Self-Organization of Polymer Additive, Poly(2-vinylpyridine) via One-Step Solution Processing to Enhance the Efficiency and Stability of Polymer Solar Cells

Interfaces between the photoactive layers and electrodes play critical roles in controlling the performance of optoelectronic devices. Herein, a novel nonconjugated polymer additive (nPA), poly(2-vinylpyridine) (P2VP), is reported for modifying the interfaces between the bulk-heterojunction (BHJ) and cathode/metal oxide (MO) layers. The P2VP nPA enables remarkably enhanced power conversion efficiencies (PCEs) and ambient stability in different types of polymer solar cells (PSCs). Importantly, interfacial engineering can be achieved during deposition of the P2VP nPA-containing BHJ active layer via simple, one-step solution processing. The P2VP nPA has much higher surface energy than the BHJ active components and stronger interaction with the surface of MO, which affords spontaneous vertical phase separation from the BHJ layer on the MO surface by one-step solution processing.
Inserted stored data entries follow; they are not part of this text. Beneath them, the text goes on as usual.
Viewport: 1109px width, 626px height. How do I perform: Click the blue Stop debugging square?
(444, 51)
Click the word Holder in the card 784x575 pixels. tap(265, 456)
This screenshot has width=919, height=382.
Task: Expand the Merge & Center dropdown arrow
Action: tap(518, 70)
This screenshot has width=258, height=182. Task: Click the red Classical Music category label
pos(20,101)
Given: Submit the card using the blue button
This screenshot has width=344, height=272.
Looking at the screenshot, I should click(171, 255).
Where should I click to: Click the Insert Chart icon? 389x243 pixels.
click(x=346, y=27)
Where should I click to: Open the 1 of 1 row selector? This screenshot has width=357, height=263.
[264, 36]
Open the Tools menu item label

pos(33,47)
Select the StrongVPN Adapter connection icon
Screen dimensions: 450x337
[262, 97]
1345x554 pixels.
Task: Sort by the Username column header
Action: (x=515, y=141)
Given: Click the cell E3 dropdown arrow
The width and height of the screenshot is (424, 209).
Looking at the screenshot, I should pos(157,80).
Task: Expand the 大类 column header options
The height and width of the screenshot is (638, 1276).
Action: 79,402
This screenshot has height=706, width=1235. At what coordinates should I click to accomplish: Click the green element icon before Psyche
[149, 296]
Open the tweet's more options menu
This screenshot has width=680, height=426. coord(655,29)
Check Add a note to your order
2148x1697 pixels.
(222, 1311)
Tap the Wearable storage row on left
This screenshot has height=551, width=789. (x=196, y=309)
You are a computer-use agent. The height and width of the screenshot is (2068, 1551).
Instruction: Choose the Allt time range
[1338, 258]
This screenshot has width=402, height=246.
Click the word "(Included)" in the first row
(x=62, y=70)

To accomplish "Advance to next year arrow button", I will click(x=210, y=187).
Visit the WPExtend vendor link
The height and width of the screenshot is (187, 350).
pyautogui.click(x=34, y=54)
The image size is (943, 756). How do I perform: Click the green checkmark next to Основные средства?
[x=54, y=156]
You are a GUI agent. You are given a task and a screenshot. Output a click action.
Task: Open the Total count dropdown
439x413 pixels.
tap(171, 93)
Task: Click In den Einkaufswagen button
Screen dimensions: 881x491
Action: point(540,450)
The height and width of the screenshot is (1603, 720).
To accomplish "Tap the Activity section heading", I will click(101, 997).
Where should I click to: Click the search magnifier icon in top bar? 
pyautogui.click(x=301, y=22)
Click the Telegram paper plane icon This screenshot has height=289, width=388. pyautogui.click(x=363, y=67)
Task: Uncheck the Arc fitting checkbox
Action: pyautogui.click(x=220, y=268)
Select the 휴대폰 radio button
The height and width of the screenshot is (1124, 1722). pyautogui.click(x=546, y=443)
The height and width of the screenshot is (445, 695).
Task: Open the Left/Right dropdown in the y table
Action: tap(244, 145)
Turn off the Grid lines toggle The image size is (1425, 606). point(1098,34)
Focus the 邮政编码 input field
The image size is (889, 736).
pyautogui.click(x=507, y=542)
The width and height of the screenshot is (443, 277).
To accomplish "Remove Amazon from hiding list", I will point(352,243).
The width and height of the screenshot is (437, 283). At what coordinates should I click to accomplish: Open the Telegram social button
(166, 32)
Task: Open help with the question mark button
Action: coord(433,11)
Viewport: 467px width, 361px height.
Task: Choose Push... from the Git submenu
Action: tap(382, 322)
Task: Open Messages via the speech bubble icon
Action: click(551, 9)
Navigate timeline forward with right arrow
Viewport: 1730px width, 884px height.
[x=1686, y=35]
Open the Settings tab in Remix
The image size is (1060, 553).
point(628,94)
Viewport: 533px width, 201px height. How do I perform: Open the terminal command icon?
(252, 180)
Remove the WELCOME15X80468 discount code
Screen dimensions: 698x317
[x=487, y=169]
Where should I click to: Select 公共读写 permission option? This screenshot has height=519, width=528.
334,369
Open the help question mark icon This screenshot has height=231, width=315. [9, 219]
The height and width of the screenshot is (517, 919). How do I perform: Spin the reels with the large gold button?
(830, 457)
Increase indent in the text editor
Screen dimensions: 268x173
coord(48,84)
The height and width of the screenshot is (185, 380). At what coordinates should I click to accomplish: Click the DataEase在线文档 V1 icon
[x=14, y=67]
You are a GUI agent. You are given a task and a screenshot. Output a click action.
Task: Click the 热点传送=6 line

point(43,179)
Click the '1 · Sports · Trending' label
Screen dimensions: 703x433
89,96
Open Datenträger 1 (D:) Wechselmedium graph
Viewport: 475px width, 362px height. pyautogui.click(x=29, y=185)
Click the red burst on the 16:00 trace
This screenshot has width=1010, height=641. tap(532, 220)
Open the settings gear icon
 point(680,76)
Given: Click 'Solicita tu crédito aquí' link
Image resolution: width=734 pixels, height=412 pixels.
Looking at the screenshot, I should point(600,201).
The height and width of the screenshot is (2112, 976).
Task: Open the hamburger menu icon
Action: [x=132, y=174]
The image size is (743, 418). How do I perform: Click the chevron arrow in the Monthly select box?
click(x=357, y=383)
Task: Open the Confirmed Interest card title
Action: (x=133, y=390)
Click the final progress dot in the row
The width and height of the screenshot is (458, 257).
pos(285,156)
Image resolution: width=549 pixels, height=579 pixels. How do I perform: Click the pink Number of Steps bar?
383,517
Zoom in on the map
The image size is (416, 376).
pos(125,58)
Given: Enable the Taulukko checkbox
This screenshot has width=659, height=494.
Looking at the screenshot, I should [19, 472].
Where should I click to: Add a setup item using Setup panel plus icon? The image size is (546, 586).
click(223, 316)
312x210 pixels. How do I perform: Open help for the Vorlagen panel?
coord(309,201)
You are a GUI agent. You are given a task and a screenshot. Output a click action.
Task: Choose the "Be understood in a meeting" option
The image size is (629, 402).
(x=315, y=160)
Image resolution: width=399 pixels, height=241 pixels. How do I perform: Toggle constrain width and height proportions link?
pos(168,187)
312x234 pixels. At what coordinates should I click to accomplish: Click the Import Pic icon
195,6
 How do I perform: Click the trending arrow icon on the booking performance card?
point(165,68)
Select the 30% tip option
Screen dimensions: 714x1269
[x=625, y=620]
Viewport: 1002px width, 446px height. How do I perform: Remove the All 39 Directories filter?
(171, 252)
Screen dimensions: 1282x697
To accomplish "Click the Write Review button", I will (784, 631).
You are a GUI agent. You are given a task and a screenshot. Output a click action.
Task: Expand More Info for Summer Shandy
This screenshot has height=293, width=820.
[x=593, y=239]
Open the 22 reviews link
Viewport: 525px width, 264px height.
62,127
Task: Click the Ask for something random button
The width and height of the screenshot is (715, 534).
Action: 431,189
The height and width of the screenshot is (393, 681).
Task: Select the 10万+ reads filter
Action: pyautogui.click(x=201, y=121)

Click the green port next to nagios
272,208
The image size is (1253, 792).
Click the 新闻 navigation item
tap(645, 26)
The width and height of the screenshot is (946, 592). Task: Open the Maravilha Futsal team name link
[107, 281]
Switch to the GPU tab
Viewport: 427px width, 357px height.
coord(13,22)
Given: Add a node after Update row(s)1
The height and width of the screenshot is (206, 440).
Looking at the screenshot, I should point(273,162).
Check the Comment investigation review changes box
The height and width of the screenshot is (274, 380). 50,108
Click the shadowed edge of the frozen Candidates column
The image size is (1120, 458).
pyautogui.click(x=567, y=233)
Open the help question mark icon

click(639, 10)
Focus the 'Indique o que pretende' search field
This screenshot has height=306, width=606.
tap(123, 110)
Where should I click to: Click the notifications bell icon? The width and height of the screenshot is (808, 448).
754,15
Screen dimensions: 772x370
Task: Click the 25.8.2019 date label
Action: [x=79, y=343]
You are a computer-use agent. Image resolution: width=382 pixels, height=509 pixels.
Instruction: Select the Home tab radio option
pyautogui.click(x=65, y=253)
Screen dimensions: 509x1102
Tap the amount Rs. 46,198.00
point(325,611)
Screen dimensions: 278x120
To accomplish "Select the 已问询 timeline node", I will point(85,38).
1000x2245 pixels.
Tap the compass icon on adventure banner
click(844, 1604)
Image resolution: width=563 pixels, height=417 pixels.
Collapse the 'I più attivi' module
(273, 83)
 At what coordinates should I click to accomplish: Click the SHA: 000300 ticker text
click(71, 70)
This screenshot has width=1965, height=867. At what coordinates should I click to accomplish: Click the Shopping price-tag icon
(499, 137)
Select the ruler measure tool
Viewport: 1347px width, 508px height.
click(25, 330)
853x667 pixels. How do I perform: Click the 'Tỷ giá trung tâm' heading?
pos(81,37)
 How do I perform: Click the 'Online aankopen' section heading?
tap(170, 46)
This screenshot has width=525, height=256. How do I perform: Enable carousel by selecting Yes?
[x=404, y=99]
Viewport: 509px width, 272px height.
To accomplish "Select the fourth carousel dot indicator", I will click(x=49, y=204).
The self-assembled P2VP layer substantially reduces the work function and surface defect density of MO, thereby minimizing the charge-extraction barrier and increasing the PCEs of the PSCs significantly, i.e., PTB7-Th: PC71BM (10.53%-> 11.14%), PTB7:PC71BM (7.37%-> 8.67%), and PTB7-Th:P(NDI2HD-T) all-PSCs (5.52%-> 6.14%). In addition, the lifetimes of the PSCs are greatly improved by the use of the P2VP nPA.